- PhD
Education & Training
As an organic/medicinal chemist, my expertise, training, motivation, and leadership will lead the research project successfully. I have more than fifteen years organic synthetic and medicinal chemistry experience of with US government (NIH), large pharmaceutical industry (GSK), and academic research related to anti-cancer and HIV drugs. As an organic/medicinal synthetic scientist on serval different university- and NIH-funded grants, and I have been focused on innovative research in the field of applied novel drug discovery, particularly relating to oncology targets. In addition, I successfully lead the projects on different research topics, collaborated with other scientists and collaborators from different areas globally, and published several peer-reviewed papers from projects. The above experience has afforded outstanding skills in multi-step synthesis, small molecule design, problem-solving, and team building.
1. Development, Design, and Synthesis for Bioactive Compounds
My primary contribution to drug design was the development of a new route for the synthesis of “sulfur”-containing heterocyclic compounds, especially sulfonamides and sulfamides. By inventing innovative and advanced synthetic methods, various heterocyclic derivatives were developed and screened for biological activities such as cancer and HIV. These results were published in several papers and these body works have cited in many other papers by scientists. I authored in different projects as a leading scientist or co-investigator in these studies.

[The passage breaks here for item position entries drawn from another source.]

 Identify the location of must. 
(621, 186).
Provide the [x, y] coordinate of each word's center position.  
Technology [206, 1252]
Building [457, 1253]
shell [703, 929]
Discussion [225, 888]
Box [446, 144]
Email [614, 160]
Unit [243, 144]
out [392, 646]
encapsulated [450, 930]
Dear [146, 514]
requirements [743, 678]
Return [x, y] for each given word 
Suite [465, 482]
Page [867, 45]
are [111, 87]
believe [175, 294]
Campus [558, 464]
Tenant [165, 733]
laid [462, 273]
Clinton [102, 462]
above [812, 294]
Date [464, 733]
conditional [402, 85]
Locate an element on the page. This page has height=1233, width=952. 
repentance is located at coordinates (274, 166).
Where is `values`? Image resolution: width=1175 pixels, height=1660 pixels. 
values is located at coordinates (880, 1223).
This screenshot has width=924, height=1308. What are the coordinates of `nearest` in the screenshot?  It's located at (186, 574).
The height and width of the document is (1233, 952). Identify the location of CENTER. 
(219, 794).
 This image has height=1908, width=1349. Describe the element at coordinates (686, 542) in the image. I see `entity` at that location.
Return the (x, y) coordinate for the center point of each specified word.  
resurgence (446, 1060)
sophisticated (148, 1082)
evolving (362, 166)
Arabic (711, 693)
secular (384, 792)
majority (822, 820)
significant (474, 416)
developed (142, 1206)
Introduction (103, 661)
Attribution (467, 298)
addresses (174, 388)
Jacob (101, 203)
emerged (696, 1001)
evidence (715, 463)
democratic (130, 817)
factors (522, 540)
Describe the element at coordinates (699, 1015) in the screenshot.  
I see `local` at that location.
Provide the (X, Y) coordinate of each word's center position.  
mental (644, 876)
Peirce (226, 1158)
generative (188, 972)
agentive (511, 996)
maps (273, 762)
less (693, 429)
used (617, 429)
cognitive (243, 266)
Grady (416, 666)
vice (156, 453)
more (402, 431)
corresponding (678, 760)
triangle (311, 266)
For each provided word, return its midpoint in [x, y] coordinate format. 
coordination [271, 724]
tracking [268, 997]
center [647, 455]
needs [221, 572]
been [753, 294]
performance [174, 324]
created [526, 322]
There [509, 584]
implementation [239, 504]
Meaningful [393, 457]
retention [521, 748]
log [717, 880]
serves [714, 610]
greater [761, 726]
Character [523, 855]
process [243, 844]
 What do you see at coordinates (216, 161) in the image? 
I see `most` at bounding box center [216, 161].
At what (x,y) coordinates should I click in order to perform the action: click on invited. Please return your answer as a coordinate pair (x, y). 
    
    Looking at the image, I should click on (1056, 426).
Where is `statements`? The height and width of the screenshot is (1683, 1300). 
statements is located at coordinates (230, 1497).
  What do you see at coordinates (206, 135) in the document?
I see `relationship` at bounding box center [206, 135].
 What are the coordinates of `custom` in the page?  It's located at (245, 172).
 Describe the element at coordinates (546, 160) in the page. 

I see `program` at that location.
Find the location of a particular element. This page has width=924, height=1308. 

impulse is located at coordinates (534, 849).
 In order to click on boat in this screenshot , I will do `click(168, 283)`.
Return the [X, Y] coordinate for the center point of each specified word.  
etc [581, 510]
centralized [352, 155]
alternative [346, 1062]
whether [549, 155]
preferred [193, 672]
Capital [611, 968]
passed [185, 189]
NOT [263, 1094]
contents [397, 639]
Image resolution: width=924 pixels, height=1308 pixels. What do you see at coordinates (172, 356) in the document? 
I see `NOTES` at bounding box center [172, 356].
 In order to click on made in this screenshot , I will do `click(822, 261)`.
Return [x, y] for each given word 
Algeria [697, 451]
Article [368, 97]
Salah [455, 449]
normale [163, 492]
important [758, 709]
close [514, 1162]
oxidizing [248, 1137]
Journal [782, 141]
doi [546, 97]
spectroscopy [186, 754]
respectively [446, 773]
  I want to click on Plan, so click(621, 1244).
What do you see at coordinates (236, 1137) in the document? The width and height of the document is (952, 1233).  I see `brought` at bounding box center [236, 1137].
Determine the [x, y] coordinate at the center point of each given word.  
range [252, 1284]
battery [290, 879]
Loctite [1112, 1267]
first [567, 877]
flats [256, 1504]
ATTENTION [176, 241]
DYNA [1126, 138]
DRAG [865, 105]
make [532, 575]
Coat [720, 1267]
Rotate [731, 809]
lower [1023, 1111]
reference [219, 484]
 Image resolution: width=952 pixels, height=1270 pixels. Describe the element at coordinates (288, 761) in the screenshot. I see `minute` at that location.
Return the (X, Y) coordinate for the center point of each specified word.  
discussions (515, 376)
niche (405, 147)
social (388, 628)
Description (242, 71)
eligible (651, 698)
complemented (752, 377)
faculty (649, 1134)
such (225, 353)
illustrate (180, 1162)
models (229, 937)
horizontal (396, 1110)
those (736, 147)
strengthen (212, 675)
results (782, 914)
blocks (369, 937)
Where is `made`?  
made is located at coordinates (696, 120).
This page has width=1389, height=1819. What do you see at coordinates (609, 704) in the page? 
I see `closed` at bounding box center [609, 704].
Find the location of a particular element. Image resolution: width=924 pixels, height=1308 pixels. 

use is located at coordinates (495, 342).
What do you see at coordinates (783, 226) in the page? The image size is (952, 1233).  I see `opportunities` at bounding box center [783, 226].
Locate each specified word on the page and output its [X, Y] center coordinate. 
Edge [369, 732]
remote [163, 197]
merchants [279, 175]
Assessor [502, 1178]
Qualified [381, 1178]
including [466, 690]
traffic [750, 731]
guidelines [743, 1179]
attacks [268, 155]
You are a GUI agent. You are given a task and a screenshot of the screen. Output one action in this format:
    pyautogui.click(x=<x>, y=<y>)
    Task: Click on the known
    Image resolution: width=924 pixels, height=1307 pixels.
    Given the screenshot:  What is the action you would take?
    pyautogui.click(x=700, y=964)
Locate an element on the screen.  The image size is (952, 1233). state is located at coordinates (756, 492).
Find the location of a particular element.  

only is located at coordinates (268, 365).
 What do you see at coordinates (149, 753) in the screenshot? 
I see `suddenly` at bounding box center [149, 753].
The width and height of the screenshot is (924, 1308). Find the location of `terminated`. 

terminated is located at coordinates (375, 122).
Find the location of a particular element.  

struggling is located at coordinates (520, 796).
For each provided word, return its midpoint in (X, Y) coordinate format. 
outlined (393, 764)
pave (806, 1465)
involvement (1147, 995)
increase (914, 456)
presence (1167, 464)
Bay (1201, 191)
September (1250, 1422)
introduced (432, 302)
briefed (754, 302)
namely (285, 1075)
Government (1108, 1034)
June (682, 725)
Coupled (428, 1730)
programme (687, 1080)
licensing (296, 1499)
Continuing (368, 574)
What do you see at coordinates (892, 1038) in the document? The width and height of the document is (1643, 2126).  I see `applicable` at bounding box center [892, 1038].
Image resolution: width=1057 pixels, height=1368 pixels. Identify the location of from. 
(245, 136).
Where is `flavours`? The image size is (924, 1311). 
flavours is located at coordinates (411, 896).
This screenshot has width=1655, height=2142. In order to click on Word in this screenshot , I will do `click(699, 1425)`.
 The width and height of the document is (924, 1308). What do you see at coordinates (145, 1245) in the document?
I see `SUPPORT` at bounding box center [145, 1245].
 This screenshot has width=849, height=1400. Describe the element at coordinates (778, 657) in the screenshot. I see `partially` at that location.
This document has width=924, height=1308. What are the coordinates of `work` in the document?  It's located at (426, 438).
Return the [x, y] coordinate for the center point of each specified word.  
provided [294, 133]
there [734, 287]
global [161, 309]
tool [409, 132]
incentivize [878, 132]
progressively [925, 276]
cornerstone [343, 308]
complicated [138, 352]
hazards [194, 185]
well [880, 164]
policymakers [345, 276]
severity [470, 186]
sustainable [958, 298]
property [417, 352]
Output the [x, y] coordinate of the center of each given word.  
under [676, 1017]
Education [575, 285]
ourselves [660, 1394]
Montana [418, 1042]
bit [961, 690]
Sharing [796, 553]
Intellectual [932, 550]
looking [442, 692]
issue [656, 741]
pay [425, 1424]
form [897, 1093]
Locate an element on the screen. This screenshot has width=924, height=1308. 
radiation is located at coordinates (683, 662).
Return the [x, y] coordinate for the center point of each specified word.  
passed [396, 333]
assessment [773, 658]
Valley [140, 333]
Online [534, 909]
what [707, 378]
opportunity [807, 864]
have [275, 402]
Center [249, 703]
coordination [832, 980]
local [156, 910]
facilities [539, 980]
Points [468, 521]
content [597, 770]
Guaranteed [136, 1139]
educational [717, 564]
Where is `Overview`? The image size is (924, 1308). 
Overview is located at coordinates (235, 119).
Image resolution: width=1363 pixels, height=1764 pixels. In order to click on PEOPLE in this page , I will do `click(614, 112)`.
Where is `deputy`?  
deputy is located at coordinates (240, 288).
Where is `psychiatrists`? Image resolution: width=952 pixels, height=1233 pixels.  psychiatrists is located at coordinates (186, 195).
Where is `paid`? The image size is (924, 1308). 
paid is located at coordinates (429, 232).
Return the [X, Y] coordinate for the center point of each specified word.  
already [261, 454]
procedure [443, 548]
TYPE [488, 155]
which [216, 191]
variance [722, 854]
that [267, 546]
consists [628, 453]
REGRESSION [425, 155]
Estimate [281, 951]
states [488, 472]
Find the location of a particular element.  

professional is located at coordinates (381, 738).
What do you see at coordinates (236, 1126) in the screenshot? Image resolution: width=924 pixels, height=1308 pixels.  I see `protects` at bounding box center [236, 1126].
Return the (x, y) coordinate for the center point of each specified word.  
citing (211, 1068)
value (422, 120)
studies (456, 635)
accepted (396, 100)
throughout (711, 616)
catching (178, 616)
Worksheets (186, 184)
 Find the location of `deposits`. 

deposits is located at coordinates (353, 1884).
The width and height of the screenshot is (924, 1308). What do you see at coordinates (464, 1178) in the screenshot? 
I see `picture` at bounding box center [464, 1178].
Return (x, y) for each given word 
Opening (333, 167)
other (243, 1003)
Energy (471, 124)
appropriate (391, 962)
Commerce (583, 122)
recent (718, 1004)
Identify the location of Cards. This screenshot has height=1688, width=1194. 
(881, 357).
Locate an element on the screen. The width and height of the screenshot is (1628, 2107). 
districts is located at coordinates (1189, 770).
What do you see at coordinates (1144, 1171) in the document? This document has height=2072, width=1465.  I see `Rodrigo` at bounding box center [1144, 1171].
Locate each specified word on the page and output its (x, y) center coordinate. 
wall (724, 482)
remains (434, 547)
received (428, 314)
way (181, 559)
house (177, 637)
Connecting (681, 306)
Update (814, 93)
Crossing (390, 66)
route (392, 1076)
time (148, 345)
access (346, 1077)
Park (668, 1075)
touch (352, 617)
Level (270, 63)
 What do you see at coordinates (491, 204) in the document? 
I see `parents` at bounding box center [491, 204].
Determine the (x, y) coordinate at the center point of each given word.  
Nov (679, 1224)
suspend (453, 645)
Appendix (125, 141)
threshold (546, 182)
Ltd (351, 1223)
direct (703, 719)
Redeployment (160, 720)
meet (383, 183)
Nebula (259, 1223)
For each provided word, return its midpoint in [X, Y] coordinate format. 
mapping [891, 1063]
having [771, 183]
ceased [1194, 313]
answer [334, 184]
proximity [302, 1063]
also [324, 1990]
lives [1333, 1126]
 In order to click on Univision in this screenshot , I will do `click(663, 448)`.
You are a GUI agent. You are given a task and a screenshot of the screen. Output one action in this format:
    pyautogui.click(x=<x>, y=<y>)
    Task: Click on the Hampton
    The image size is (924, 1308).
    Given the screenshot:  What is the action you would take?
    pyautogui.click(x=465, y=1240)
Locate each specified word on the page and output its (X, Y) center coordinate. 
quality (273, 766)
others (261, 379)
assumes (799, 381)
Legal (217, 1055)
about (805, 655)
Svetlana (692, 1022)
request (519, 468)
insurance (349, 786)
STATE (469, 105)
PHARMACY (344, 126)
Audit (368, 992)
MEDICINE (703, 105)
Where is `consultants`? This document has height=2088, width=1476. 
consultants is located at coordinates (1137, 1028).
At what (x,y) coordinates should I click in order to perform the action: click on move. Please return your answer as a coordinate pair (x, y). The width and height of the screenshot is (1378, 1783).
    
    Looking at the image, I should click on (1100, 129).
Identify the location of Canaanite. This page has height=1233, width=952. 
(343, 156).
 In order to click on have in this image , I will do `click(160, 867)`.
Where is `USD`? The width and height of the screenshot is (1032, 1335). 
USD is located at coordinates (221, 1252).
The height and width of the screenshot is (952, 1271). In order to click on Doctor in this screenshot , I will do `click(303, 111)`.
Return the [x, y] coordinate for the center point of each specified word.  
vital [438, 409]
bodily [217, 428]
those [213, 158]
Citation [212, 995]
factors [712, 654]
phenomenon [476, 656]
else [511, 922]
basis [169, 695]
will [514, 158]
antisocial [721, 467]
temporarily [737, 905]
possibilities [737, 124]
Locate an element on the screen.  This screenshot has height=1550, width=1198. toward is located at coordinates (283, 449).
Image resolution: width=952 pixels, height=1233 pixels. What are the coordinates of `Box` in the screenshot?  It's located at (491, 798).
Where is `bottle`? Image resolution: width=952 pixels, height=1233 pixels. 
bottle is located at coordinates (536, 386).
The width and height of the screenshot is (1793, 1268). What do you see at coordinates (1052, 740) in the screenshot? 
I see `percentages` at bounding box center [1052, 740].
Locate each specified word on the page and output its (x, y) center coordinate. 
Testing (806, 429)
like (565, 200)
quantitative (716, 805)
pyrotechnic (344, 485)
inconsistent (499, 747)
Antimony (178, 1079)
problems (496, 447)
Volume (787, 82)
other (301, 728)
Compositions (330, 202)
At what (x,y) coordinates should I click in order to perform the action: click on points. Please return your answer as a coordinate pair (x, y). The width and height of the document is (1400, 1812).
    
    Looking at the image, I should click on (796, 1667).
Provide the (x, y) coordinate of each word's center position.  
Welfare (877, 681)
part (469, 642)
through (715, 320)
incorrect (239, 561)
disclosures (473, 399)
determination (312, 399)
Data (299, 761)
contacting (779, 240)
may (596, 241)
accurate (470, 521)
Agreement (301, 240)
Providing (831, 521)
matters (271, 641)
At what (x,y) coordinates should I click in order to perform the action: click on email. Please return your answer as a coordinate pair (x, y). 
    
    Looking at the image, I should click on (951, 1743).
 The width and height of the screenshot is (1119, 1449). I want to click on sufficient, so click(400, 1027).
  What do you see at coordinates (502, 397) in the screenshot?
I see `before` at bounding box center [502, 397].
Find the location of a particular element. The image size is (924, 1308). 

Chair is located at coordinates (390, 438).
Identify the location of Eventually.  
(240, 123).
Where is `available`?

2. Methods for Bioactive Sultam Library Synthesis
The major goal of this project is the continued design and development of chemical methods to enable the construction of libraries comprised of novel sulfur and phosphorus-containing small molecules termed S- and P-heterocycles with an emphasis on skeletal, stereochemical and functional group diversity. Initial efforts were aimed at the production of "drug-like" libraries for high-throughput screening (HTS) in order to maximize the probability of producing compounds with a high likelihood of interacting with macromolecular biomolecules.
My Current Research Focuses are
• Project 1. Development of small-molecule inhibitors for p62-multiple myeloma (MM)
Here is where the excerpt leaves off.